[Stored data entries]
■ ■ ■

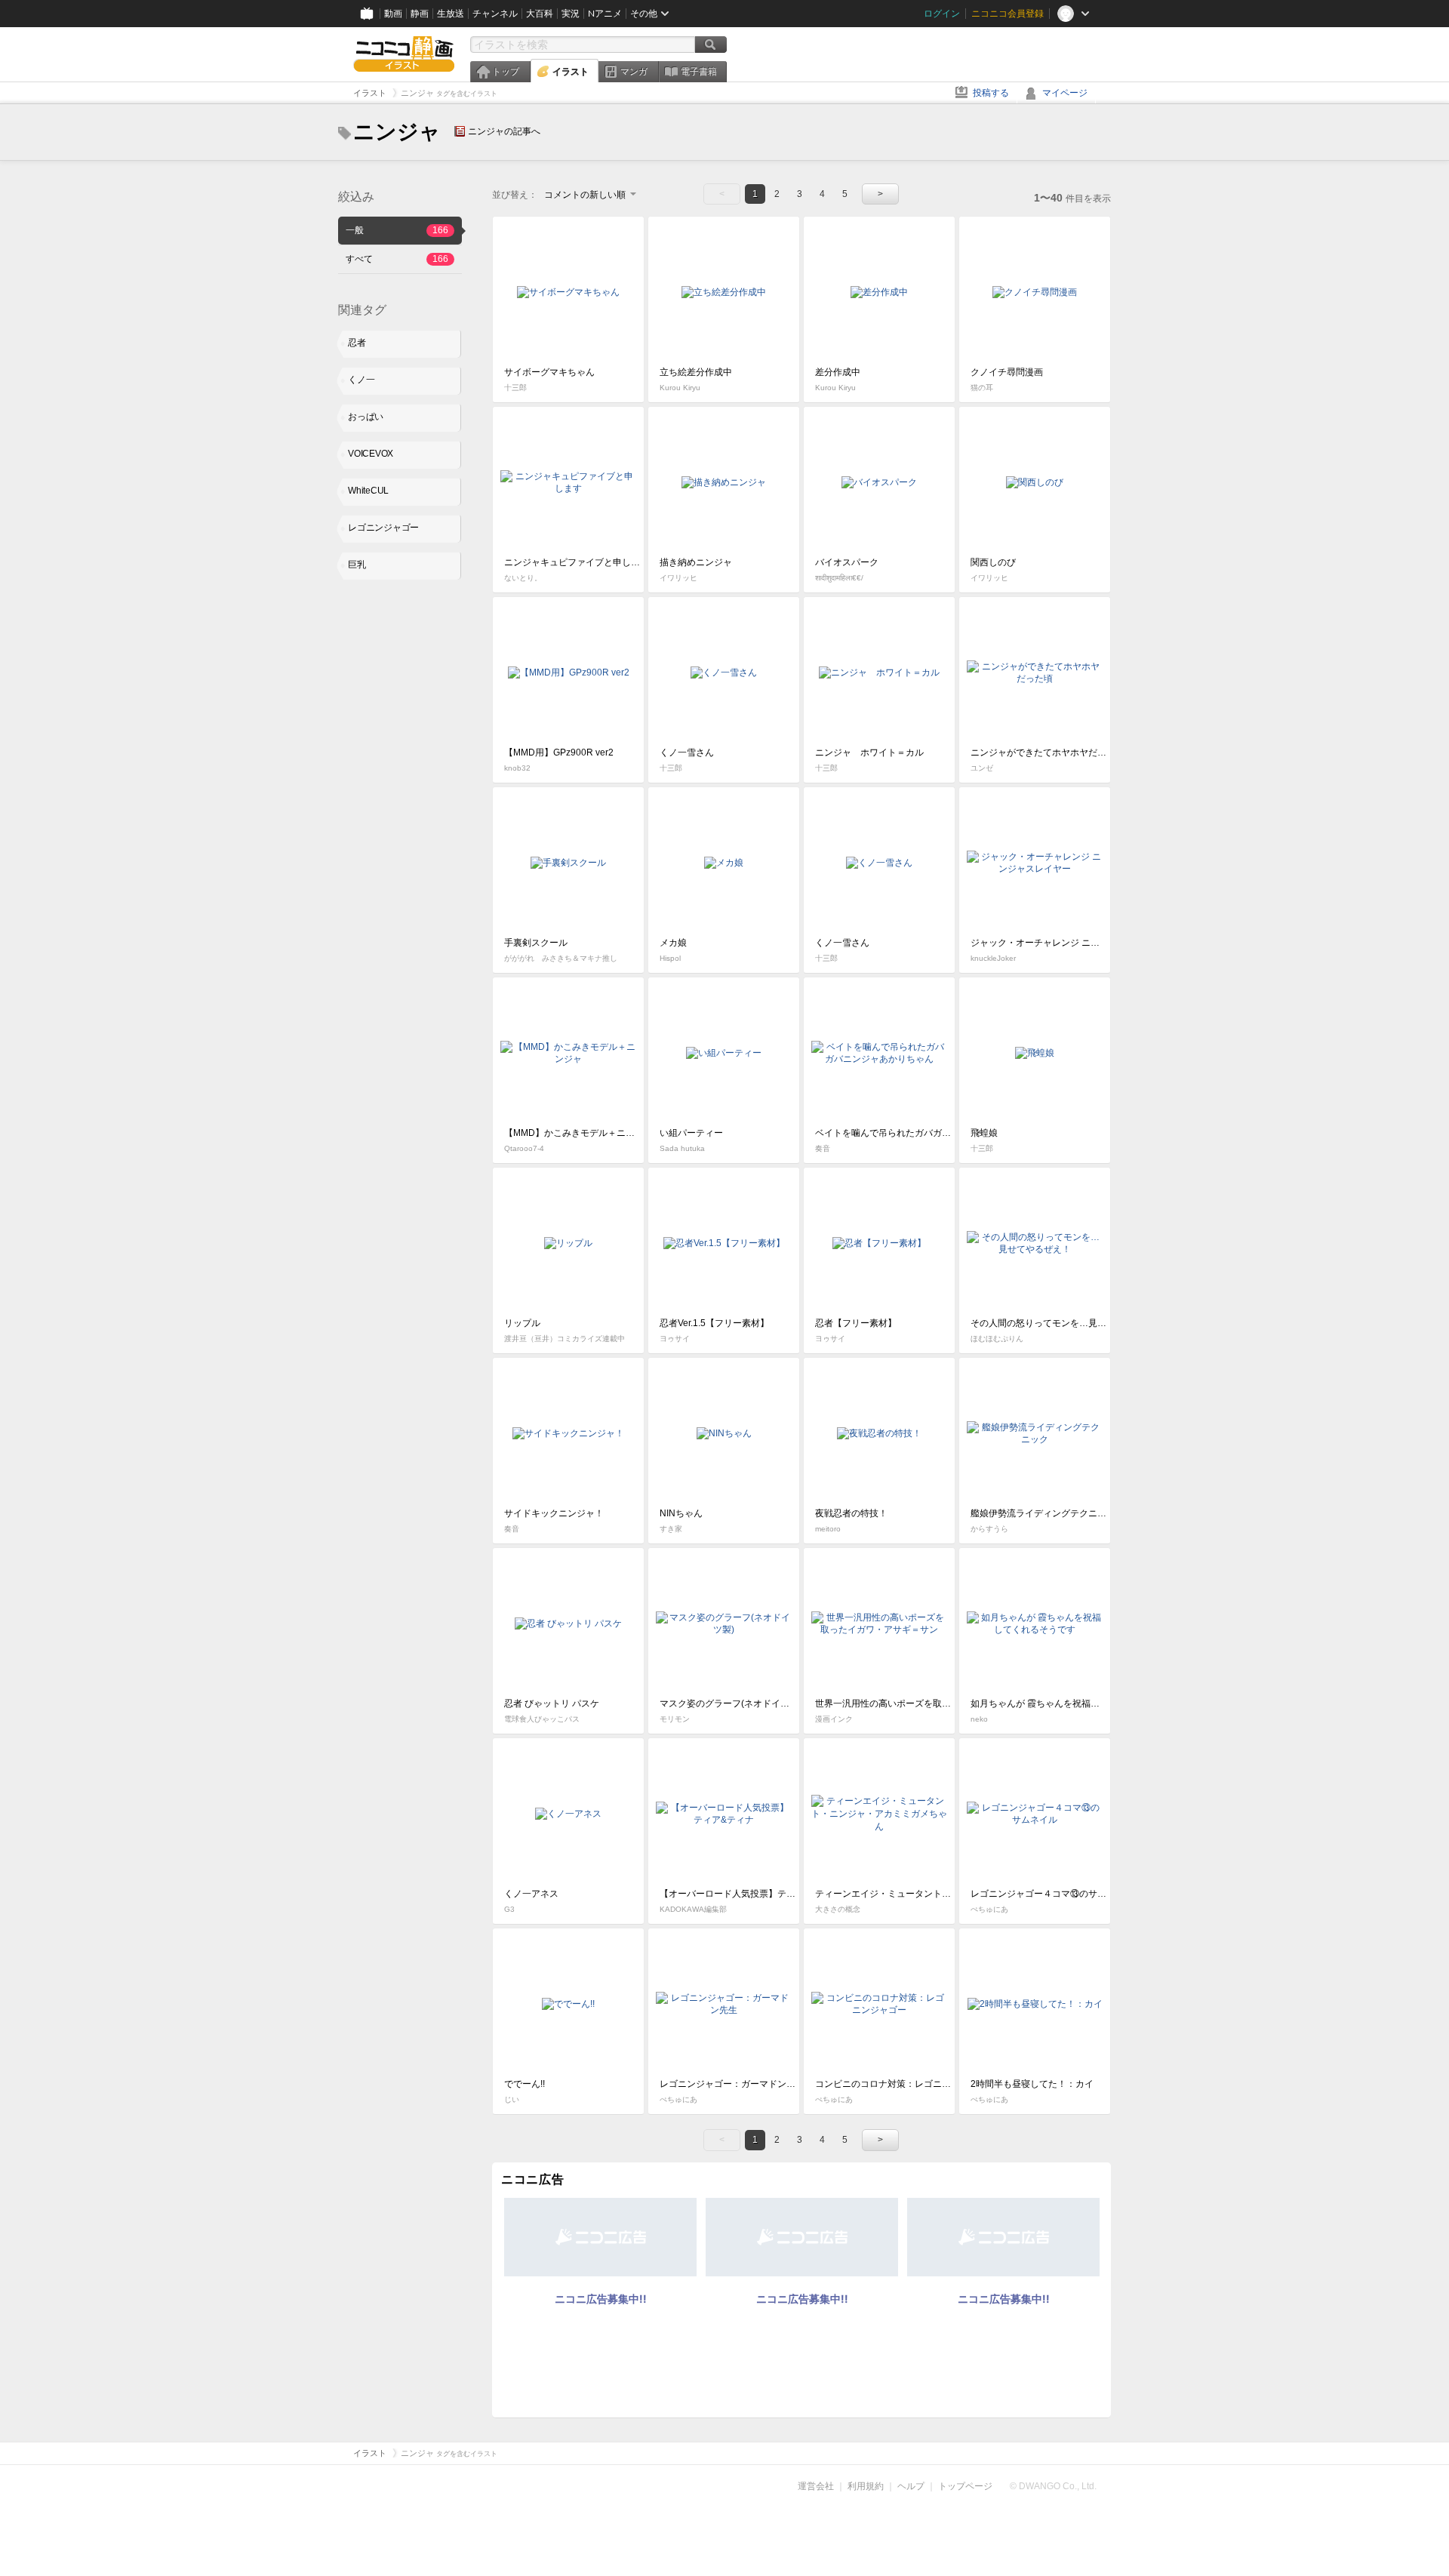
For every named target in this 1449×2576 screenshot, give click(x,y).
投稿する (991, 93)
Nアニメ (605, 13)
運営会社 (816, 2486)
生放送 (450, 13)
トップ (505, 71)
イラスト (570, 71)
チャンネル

■ ■ ■

→ Exercise brief
What you return must match the entries above exactly, apart from the pictures, which are left out.

→ Exercise answer
For every named target in this 1449×2576 screenshot, give click(x,y).
投稿する (991, 93)
Nアニメ (605, 13)
運営会社 (816, 2486)
生放送 (450, 13)
トップ (505, 71)
イラスト (570, 71)
チャンネル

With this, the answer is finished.